Oscar-winning Taiwanese-American director Ang Lee said Thursday he is excited to be working on his first TV project, Tyrant, but dismissed reports he would stay away from movies to focus on television.
"Tyrant is Middle East intrigue. The subject matter is touchy and pretty scary. I like scary, to scare myself... I am very excited about this project," Lee told at a press conference. "I am still choosing my next (film) project and developing the next one. Of course movie is my first love," he said, during his first trip to Taiwan since winning his second Oscar for best director with "Life of Pi".
Tyrant, which is produced by the US cable TV channel FX, centres on an unassuming American family drawn into the workings of a turbulent Middle East nation, according to Hollywood Reporter.
Lee, who has spent almost his entire professional career abroad, also won a best director Oscar for the gay cowboy drama, Brokeback Mountain. His kung fu epic, Crouching Tiger, Hidden Dragon won best foreign language film.
Almost all of Lee's films have drawn on both Western and Asian culture to depict characters struggling to fit into society, and to live up to the pressures of family and repressive social expectations. Lee said he has to be really diligent in adapting cultures.
"As an non-American filmmaker I cannot assume that I know... I have to be modest and diligent adapting all kinds of cultures," he said.

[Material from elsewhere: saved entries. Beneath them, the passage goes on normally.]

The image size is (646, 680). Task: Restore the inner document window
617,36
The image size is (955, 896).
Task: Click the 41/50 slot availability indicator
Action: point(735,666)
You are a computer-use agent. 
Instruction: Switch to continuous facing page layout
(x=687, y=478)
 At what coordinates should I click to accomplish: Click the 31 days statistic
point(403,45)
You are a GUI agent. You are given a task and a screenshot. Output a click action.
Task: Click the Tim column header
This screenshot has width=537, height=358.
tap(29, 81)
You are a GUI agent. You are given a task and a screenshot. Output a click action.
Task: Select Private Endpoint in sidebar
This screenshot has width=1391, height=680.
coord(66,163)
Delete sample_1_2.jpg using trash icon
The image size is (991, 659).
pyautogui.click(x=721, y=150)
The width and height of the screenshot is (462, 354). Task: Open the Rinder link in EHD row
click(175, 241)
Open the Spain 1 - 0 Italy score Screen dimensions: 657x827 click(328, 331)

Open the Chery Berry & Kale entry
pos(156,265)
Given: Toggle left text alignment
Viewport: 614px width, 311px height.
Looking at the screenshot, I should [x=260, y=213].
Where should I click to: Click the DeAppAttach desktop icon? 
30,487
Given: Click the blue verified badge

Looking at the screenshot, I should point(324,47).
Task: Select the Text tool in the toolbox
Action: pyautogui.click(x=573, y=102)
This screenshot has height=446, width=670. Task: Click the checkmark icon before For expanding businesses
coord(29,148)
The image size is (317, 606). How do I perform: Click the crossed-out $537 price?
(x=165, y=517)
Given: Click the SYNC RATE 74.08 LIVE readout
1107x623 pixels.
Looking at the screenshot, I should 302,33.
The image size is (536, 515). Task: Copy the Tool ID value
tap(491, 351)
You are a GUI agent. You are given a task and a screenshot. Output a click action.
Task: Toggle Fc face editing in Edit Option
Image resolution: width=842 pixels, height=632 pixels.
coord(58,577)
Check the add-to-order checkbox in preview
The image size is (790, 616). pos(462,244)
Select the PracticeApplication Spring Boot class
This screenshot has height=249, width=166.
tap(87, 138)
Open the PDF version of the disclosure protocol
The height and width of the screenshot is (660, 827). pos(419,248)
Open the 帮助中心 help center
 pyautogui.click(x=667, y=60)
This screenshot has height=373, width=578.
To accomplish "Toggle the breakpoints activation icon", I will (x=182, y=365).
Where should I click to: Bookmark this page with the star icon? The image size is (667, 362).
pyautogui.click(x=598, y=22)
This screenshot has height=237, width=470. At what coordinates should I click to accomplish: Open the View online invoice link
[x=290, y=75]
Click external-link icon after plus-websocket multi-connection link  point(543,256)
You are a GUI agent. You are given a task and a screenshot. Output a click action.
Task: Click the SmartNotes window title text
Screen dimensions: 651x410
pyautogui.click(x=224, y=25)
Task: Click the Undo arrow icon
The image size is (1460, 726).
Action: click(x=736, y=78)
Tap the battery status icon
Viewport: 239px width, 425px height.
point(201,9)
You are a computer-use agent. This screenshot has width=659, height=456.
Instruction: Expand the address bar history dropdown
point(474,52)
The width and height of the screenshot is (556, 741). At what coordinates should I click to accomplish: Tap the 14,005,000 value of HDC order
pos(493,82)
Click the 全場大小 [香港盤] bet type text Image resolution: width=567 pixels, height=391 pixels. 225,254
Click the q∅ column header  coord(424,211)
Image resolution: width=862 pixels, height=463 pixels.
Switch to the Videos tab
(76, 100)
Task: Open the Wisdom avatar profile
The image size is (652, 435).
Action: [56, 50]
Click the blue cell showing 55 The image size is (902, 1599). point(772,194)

The filmmaker, who is based in New York, was hailed as the glory of Taiwan after becoming the first Asian to win a best director Oscar for Brokeback Mountain, in 2007.
Lee is a big supporter of Taiwan's film industry. But he said he would not be able to chair the judging committee for the island's Golden Horse film festival in November, since he needs to wrap up production of Tyrant at that time.